One of the results of this pursuit is the birth of the carbon capturing technology, a process which aids in capturing CO2 directly from power plants or industrial facilities before it enters into the atmosphere. Of the three methods employed in this endeavour, solvent-based post combustion carbon capture has become widely accepted due to its cost-effectiveness and efficiency in removing CO2 from flue gases. Additionally, its ease of integration into existing power plants without major changes have made it highly desirable.
Given that amine-based solvents offer a lower energy requirement, a high CO2 removal efficiency, and swift kinetics, among other advantages, they have emerged as one of the most successful solvents for the capture of carbon from these point sources. There has been further study on amine solvent blending to optimize its kinetics and performance for the carbon capture process.
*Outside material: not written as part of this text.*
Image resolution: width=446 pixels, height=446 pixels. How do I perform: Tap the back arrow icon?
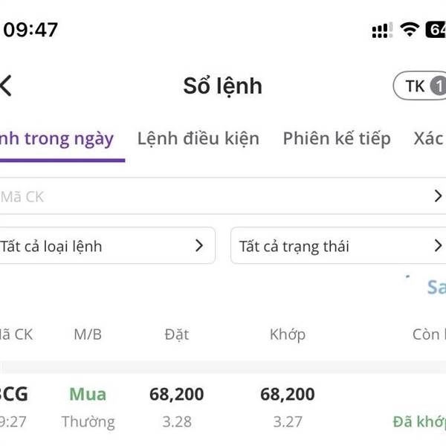(6, 85)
The focus of this study is to evaluate the performance and kinetics of a novel amine blend, earlier developed by an elite member of the group, in post combustion-based carbon capture processes. Specifically, this research shall be carried out using a bench scale pilot plant in an attempt to mimic the solvent blend’s performance and kinetics in a miniature industrial setup using laboratory simulated flue gas from the combustion of biomass and natural gas. The research will focus on analysing how different configurations and operational parameters (e.g., temperature, pressure, reactant concentrations) affect the carbon removal efficiency. This includes understanding how various physical and chemical properties (such as reaction kinetics) influence their effectiveness at capturing CO2 from selected point sources.